Three points about these examples. First, although they use a flat rate of 20%, the equivalence holds in tax systems that use graduated rate structures. Second, they envision individuals as the taxable unit, while the tax systems of the United States and a few European countries (such as France and Germany) generally use families. Nothing mandates, however, that an income tax system use the family instead of an individual as the taxable unit, and in fact, many OECD countries use the individual.

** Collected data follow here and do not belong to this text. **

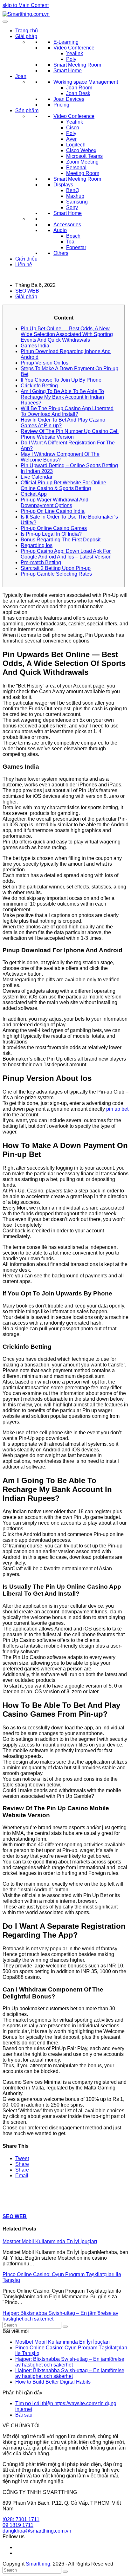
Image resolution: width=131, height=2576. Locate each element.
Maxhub (75, 196)
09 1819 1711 (18, 2525)
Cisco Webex (81, 150)
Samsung (77, 201)
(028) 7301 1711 (21, 2519)
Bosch (73, 236)
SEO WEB (27, 291)
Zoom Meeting (82, 162)
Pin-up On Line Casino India (53, 511)
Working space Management (85, 82)
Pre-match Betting (41, 562)
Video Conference (73, 47)
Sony (72, 207)
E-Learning (66, 42)
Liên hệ (23, 264)
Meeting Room (82, 173)
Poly (71, 59)
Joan (20, 76)
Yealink (74, 53)
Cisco (72, 127)
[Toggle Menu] (5, 22)
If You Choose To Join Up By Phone (61, 380)
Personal (76, 167)
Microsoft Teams (84, 156)
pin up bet (117, 1109)
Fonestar (76, 247)
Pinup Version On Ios (44, 362)
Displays (63, 184)
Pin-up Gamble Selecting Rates (56, 574)
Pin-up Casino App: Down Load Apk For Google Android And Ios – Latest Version (66, 553)
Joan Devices (68, 99)
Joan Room (79, 87)
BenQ (72, 190)
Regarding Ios (36, 545)
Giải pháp (26, 36)
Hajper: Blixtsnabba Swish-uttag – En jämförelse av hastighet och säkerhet (69, 2361)
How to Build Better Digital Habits (53, 2382)
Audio (60, 230)
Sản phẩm (26, 110)
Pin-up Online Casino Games (54, 528)
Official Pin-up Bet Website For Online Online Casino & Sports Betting (63, 485)
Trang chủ (26, 30)
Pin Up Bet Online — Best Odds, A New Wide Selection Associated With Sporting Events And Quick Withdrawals (67, 334)
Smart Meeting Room (77, 65)
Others (60, 253)
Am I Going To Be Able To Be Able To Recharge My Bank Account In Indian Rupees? (62, 397)
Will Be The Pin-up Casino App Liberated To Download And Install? (67, 411)
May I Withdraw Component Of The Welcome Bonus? (60, 456)
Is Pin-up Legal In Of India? (51, 534)
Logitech (76, 144)
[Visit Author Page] (14, 2204)
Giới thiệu (26, 258)
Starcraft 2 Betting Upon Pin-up (56, 568)
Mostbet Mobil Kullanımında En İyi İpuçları (50, 2241)
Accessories (67, 224)
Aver (71, 139)
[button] (22, 2158)
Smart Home (67, 70)
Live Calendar (36, 477)
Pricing (61, 104)
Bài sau (23, 2415)
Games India (35, 345)
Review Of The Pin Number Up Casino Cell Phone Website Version (70, 434)
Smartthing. (39, 2563)
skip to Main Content (26, 5)
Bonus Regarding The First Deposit (60, 539)
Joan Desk (78, 93)
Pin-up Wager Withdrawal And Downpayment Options (54, 502)
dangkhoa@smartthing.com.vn (37, 2531)
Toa (70, 241)
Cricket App (34, 494)
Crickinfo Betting (39, 385)
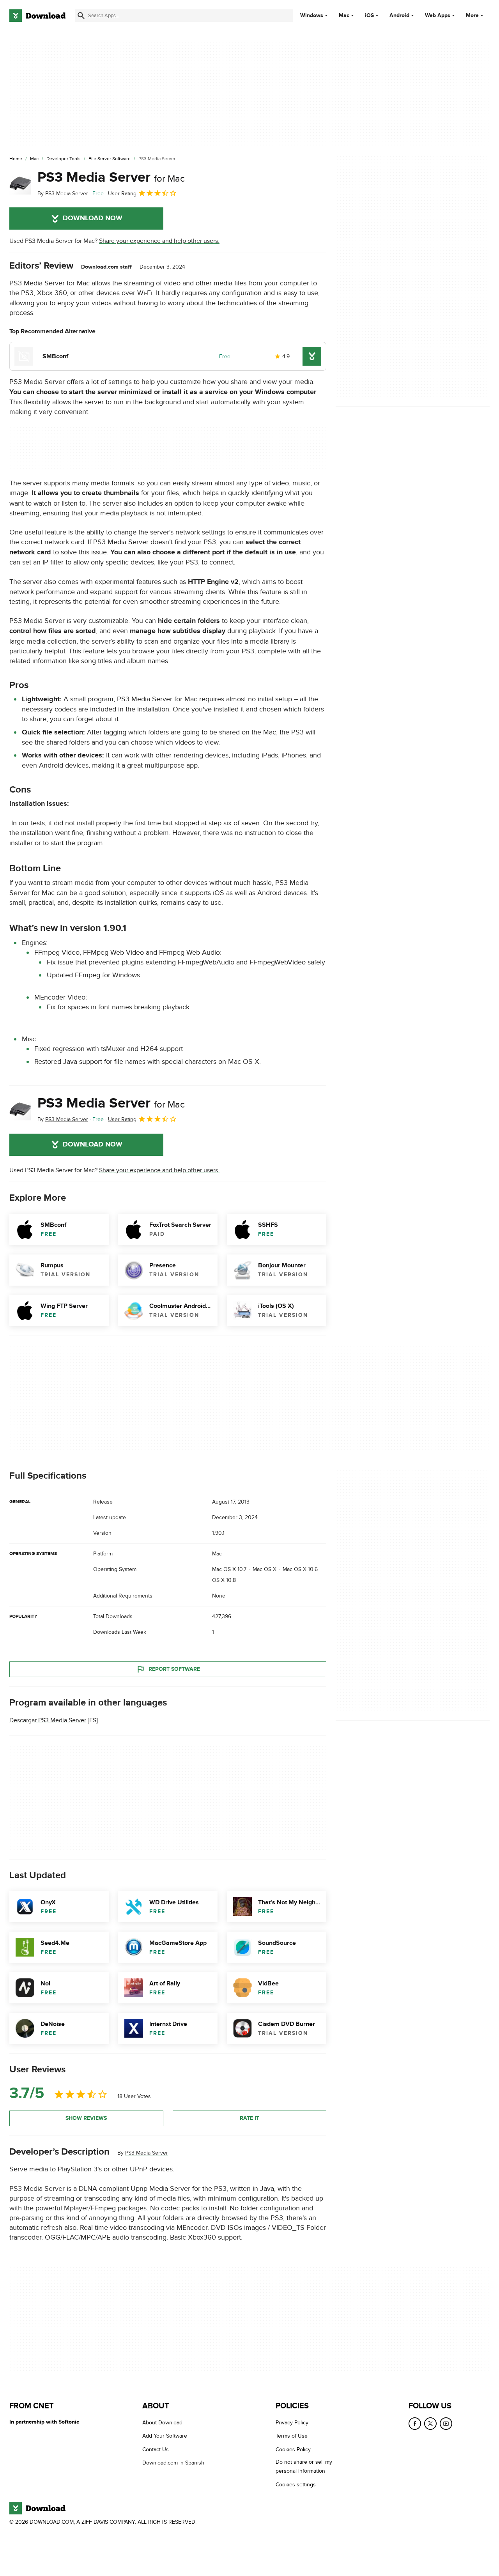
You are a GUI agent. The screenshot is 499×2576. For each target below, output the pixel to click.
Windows (311, 15)
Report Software (174, 1668)
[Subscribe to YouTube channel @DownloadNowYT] (446, 2423)
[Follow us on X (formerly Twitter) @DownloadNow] (430, 2423)
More (472, 15)
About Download (162, 2422)
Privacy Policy (292, 2422)
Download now (92, 218)
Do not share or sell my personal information (304, 2467)
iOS (369, 15)
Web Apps (437, 15)
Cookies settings (296, 2484)
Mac (344, 15)
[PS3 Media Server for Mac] (20, 184)
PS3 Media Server (111, 177)
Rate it (249, 2118)
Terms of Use (292, 2436)
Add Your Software (164, 2436)
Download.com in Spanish (173, 2463)
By (62, 193)
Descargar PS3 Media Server (47, 1720)
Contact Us (155, 2449)
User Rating (122, 193)
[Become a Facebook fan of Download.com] (415, 2423)
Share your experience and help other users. (159, 241)
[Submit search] (81, 15)
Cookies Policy (293, 2449)
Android (399, 15)
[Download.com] (37, 15)
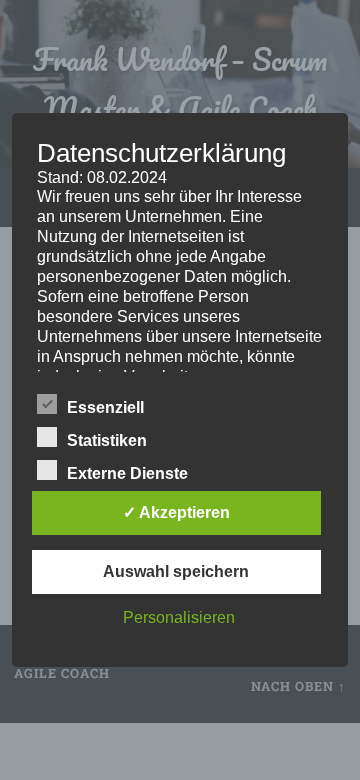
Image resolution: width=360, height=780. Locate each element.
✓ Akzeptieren (176, 512)
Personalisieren (179, 617)
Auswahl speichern (176, 571)
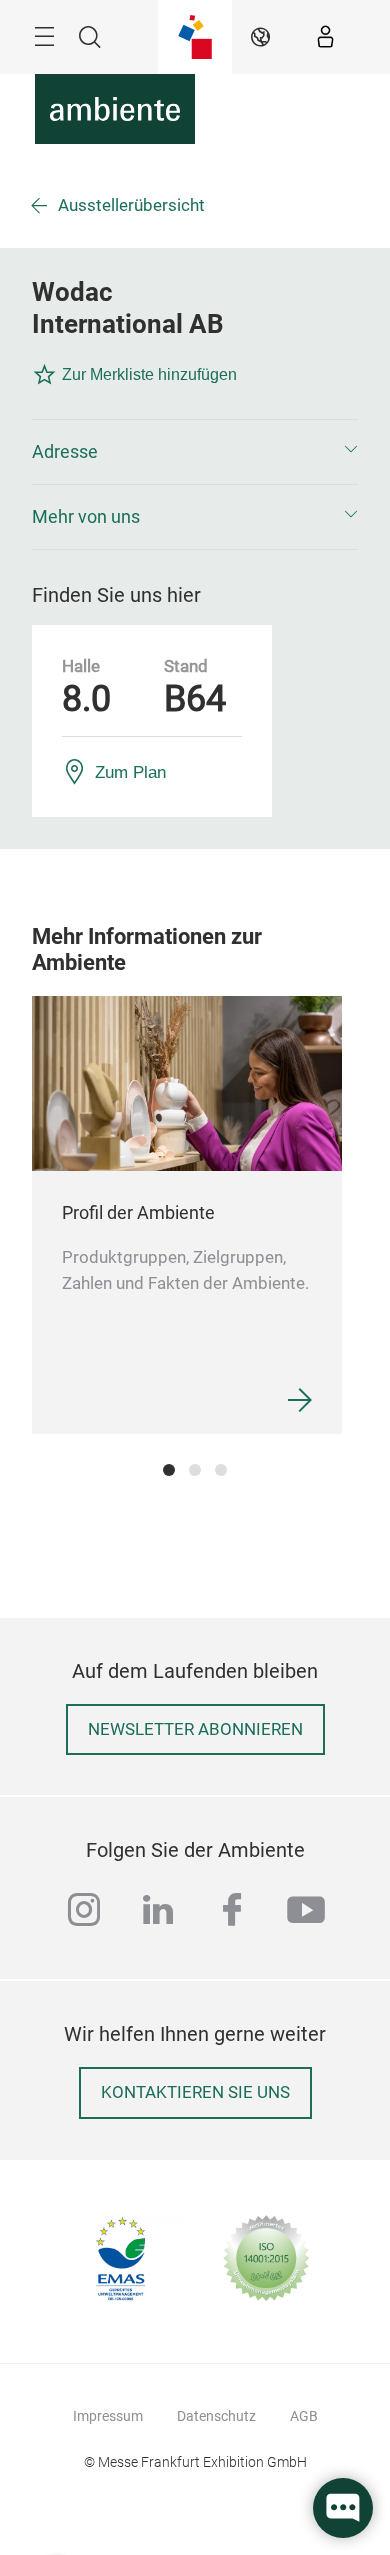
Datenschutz (216, 2416)
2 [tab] (195, 1470)
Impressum (108, 2416)
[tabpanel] (187, 1214)
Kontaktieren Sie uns (195, 2092)
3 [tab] (221, 1470)
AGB (304, 2416)
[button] (195, 452)
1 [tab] (169, 1470)
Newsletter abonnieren (195, 1729)
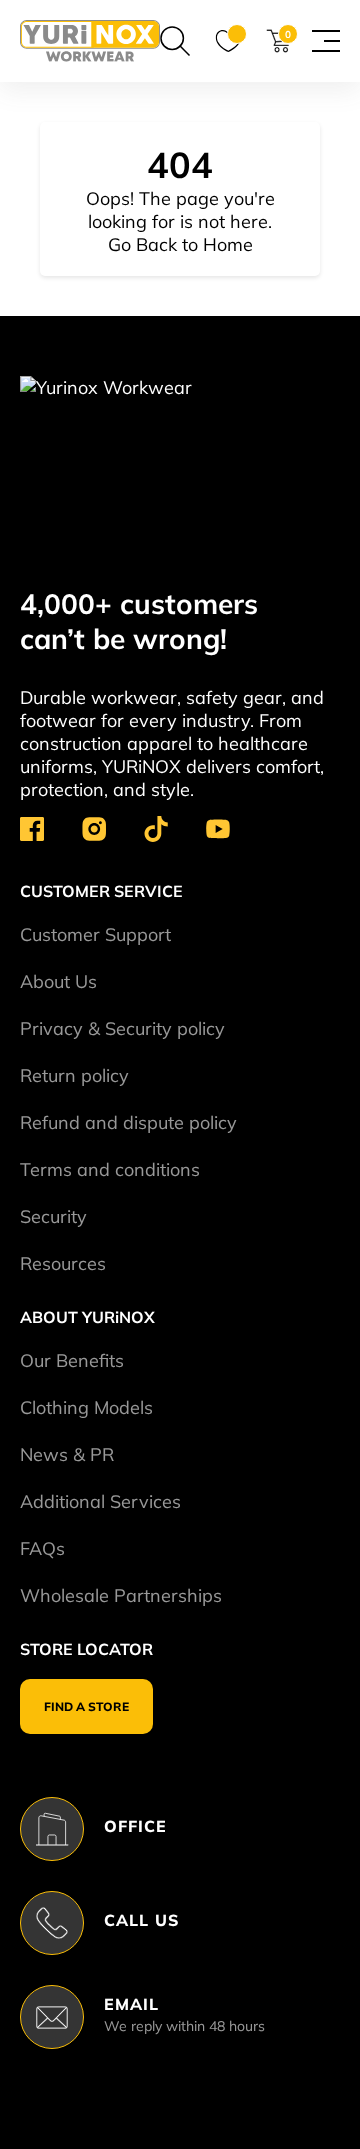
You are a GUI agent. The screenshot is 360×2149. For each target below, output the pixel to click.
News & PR (67, 1454)
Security (53, 1216)
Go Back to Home (180, 244)
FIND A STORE (86, 1706)
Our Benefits (72, 1360)
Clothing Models (86, 1407)
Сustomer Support (95, 934)
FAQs (42, 1548)
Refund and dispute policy (128, 1122)
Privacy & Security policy (122, 1028)
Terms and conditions (110, 1169)
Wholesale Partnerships (121, 1595)
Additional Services (100, 1501)
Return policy (74, 1075)
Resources (63, 1263)
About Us (58, 981)
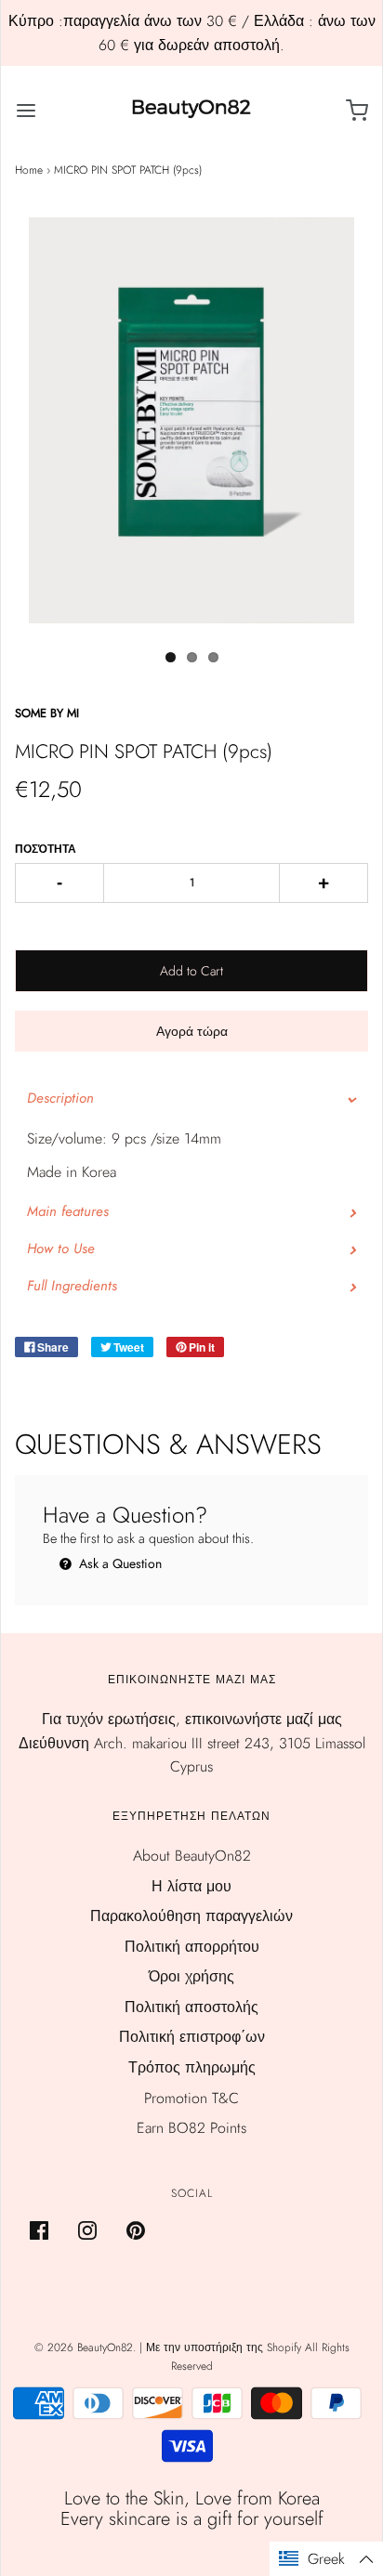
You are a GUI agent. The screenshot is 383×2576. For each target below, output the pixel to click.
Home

Third, the examples assume that an income tax will fund a UBI. The sole circumstance in which an NIT and UBI are not economically equivalent is if a UBI is funded solely from sources other than taxes on income (or a base strongly correlated with income). Imagine a UBI funded solely by revenue from auctioning off the broadband spectrum. In such a case, Amy, Bruno, and Chloe each receive $6,000, regardless of their income, since the revenue from firms that purchase broadband spectrum is not correlated with their individual incomes. But as we discuss in chapter 12, almost every serious UBI proposal of any significant scope would require some, if not all, of its funding from increased taxes on income or a base like consumption that strongly correlates to income.
Assuming that a UBI will be at least partially funded by income taxes, we can see that the key difference between a UBI and an NIT is one of optics. A UBI appears to be just that— universal— while an NIT is explicitly tied to one’s income. UBI proponents argue that universal framing is key to minimizing the stigma associated with poverty, and that a drawback of an NIT is that it— like traditional welfare programs— explicitly targets the poor. And it may be the case that such framing increases support among some members of the public, given the popularity of seemingly universal programs like Social Security and Medicare. But it may also reduce support in other quarters. NIT proponents argue that the superficial universality of a UBI undermines its political viability, due to the “Why are we paying a UBI to Jeff Bezos?” rejoinder.
Yes, there’s strong arguments to prefer a UBI to NIT. But one thing that speaks in favour of NTI, is that a UBI would demand higher tax rates to collect the funds that are then distributed. Even those that are compensated for their taxes by the UBI and have the same net income as before, will face a higher marginal tax rate, with all the disincentives that causes.